2.6. Dental Radiography
All groups were examined by digital radiography using a computerized imaging system to determine the extent of bone formation (Asahi Xspot; Asahi Roentgen Ind. Co., Ltd., Kyoto, Japan). The X-ray tube was operated at a distance of 2 cm from the source to the sensor, at 70 kV, with a current of 6 mA for 0.12 s. The image management system was used for image processing (INFINITT Dental PACS image system, INFINITT North America Inc., Phillipsburg, New Jersey, USA). Measurements in the mineralization areas of the central area were conducted using ImageJ (National Institutes of Health, Bethesda, Maryland, USA) and considered as the areas of new bone formation.
2.7. Micro-Computerized Tomography (Micro-CT)
Specimens were evaluated using micro-CT imaging with a high-resolution scanner (Skyscan1076, SkyScan, Aartselaar, Belgium). The tube was operated at 50 kVp accelerated potential, 18 μm image pixel size, 200 μA beam current for 460 ms, and a 0.8° rotation step. Medical image processing software was used for data collection and reconstruction (MiiL 3D, Visualization and Interactive Media Laboratory, National Center for High-performance Computing, Taiwan). The mineralized volume of bone (Bv) and the relative mineralized volume (Bv/Tv) in defects were measured.
2.8. Histological Analysis
For the processing of samples, the parietal bones were fixed in formalin overnight and treated with alcohol for dehydration of the samples before they were embedded into the resin.51 Eighty micrometer-thick sections were obtained from 64 calvaria specimens using a microtome (SP1600, Leica, Germany) and stained with toluidine blue stain. The slides were analyzed using a light microscope (DMI3000B, Leica, Germany).
2.9. Statistical Analysis
All data were analyzed using GraphPad Prism. The effect of calcification on the radiographic and histological results was compared among groups by the one-way ANOVA and post hoc analysis with Duncan’s test. Error bars indicate standard deviations in the graphs unless otherwise stated.
3. Results and Discussion
3.1. Fabrication of the Scaffolds
G1, G2, and G3 scaffolds were fabricated using 4PCLMA as a biomaterial. The detailed characterization of the material has been reported previously by our group.1 The control group, G4, was made of high molecular weight (50.000 g/mol), linear, thermoplastic PCL. Although commercially available thermoplastic PCL has been widely used for numerous biomedical applications for decades,39−42 there are a limited number of studies with thermoset PCL.21,29,52,53 Thermoset PCL mostly needs to be synthesized in house, and it has various advantages over thermoplastic PCL. Its molecular weight, degree of functionalization, and the number of arms can be designed for specific applications. It can be processed under mild operational conditions, and depending on the sample size, polymerization takes seconds to minutes. Polymerized substrates are autoclavable and have higher solvent resistance compared to thermoplastic PCL.
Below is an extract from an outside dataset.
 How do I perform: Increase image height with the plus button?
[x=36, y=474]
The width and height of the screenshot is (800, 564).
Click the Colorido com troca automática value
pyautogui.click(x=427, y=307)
Materials with less than 2 nm and more than 50 nm pores are defined as microporous and macroporous, respectively, according to the International Union of Pure and Applied Chemistry (IUPAC). Materials with pore sizes between 2 and 50 nm are classified as mesoporous.54 However, there is an alternative classification introduced by Bose et al. in their well-accepted review article for, specifically, bone tissue engineering, where pores with a diameter of less than 20 μm and a pore diameter larger than 100 μm are categorized as microporous and macroporous, respectively. Accordingly, in this study, pores larger than 100 μm are defined as macropores and pores with a diameter of around 20 μm are named micropores.
Macro-photos and SEM images of the four groups of scaffolds are demonstrated in Figure 3A–F. The micropore sizes of G1 and G2 were distributed between 6 and 78 μm; the average pore size was calculated as 20 ± 11 μm. Also, micropores of the emulsion-templated scaffolds (G1 and G2) showed open-pore architecture, which is characterized by the presence of the windows between neighboring pores.55 The average macropore sizes of G2 and G3 were calculated as 0.84 ± 0.07 and 0.85 ± 0.03 mm, respectively, and no significant difference was found between the average pore sizes of the two groups. The macropores were designed as 0.84 mm in the template used for stereolithography. Thus, it can be revealed that scaffolds were fabricated with high accuracy (>98.8%) by our DMD setup. The average macropore size and the size of the struts of the G4 scaffolds were calculated as 0.90 ± 0.02 and 0.34 ± 0.03 mm, respectively.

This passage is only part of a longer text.